Alan N. Braverman is the former senior executive vice president, secretary and general counsel of The Walt Disney Company.

==Early life and education==
Braverman was raised in a Jewish family in Boston, Massachusetts, where his parents operated a children's clothing store. In 1969, he earned a B.A. degree from Brandeis University. After school, he worked as a VISTA volunteer in Gary, Indiana, before returning to graduate school. In 1975, he received a J.D. degree summa cum laude from Duquesne University in Pittsburgh, where he was editor-in-chief of the Law Review.

==Career==
Braverman was promoted to executive vice president and general counsel, ABC, Inc., in May 2000 by Robert A. Iger, president of The Walt Disney Company, and was named executive vice president and general counsel of The Walt Disney Company in January 2003. In his role, Braverman oversaw the legal affairs of Disney, worldwide. Braverman stepped down from his position in early 2022.

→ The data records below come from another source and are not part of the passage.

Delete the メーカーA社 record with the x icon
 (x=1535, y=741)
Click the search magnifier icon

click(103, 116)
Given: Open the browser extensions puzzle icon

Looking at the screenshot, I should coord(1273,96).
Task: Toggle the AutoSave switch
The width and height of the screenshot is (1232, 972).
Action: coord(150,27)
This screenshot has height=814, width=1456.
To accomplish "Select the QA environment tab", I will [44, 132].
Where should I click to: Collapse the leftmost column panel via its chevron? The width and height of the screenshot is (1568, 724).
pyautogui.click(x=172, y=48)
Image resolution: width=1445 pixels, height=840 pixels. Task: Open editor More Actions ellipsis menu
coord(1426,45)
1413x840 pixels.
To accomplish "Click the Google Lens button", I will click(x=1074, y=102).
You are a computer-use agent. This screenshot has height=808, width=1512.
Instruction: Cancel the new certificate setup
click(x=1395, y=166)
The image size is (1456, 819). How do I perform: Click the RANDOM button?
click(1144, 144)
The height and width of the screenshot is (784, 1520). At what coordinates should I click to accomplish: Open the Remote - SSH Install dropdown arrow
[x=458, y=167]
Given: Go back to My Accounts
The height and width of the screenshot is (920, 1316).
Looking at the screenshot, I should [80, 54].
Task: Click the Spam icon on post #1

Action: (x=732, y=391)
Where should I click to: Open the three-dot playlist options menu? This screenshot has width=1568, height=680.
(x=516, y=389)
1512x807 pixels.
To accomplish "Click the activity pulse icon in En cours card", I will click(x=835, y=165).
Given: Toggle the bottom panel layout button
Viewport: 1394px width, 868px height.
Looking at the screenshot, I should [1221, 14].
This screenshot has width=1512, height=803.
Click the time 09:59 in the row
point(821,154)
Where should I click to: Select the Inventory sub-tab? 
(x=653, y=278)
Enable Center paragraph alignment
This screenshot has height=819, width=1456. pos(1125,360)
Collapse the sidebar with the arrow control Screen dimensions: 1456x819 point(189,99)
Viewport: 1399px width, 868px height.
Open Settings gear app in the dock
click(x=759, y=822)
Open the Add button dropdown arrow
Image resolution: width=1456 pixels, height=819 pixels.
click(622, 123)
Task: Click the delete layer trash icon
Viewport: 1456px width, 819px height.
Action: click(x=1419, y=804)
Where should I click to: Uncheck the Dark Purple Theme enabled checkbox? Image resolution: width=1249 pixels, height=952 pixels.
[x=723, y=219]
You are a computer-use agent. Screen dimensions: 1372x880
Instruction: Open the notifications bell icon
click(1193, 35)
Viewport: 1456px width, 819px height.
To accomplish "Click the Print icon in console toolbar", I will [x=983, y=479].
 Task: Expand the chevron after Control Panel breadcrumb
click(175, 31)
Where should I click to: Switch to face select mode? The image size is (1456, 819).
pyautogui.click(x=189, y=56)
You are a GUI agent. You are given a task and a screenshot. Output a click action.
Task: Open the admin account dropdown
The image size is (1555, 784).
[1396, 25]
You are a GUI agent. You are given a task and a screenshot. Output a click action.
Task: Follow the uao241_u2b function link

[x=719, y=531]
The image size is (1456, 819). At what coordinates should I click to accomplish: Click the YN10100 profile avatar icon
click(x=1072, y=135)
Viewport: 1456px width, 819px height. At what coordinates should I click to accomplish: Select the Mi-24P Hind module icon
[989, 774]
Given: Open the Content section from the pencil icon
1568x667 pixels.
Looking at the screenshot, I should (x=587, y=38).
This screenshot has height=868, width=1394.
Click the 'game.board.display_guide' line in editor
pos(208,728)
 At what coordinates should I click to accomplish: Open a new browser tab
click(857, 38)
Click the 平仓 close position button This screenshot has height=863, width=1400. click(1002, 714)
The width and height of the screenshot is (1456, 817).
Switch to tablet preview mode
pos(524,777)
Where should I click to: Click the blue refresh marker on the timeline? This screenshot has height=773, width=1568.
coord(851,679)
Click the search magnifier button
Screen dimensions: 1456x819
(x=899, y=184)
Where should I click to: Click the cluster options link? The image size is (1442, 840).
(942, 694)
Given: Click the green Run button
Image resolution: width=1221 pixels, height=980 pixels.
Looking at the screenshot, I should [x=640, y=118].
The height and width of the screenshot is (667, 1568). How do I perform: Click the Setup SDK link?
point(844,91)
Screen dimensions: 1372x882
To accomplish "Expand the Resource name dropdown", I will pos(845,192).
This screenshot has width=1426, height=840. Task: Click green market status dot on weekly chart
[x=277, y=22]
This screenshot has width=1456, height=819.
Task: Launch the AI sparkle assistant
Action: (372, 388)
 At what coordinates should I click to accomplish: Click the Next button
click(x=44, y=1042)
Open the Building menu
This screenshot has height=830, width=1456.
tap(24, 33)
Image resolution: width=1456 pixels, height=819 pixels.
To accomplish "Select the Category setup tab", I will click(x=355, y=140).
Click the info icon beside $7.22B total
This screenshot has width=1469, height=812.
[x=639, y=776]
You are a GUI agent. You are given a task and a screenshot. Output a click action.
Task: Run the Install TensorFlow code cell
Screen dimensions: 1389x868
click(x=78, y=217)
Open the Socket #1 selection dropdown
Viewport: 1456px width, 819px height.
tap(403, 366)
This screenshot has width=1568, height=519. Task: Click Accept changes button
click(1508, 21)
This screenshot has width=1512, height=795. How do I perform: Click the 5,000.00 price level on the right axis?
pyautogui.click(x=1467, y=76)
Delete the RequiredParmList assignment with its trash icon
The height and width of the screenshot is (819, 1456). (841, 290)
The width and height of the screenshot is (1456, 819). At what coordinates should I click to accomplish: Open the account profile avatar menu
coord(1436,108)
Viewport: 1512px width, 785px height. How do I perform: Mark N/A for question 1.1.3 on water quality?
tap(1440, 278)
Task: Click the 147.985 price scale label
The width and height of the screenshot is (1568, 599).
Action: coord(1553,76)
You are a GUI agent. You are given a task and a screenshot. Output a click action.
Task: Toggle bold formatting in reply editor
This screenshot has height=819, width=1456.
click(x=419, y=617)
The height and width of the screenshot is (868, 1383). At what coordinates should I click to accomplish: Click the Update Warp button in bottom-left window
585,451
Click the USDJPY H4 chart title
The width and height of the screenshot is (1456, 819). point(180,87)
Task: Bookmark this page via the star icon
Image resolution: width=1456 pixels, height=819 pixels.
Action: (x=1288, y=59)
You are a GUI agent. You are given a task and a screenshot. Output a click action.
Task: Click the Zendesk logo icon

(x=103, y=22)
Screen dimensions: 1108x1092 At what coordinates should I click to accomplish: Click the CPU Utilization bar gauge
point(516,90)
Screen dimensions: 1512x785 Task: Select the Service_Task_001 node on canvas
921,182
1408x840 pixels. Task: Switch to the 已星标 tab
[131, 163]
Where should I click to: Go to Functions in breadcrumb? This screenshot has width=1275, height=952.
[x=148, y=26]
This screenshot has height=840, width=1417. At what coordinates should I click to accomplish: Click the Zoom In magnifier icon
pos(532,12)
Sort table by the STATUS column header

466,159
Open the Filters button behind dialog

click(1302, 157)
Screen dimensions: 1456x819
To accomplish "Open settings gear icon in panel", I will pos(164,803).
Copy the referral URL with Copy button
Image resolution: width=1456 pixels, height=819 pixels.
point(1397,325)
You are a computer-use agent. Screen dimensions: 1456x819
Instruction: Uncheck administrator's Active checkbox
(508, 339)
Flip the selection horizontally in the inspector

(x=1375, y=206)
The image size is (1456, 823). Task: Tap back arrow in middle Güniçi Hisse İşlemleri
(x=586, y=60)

Prior to his long tenure at ABC, Inc., Braverman worked at the Washington, D.C., law firm of Wilmer, Cutler & Pickering, where he started in 1976. He was made a partner in 1983, specializing in commercial and administrative litigation. Braverman began his career as a law clerk to Thomas W. Pomeroy Jr., Justice of the Pennsylvania Supreme Court. Braverman is on the board of directors for the Constitutional Rights Foundation, and he had the honor of giving the Commencement Speech at his alma mater, Duquesne University School of Law, in June 2009.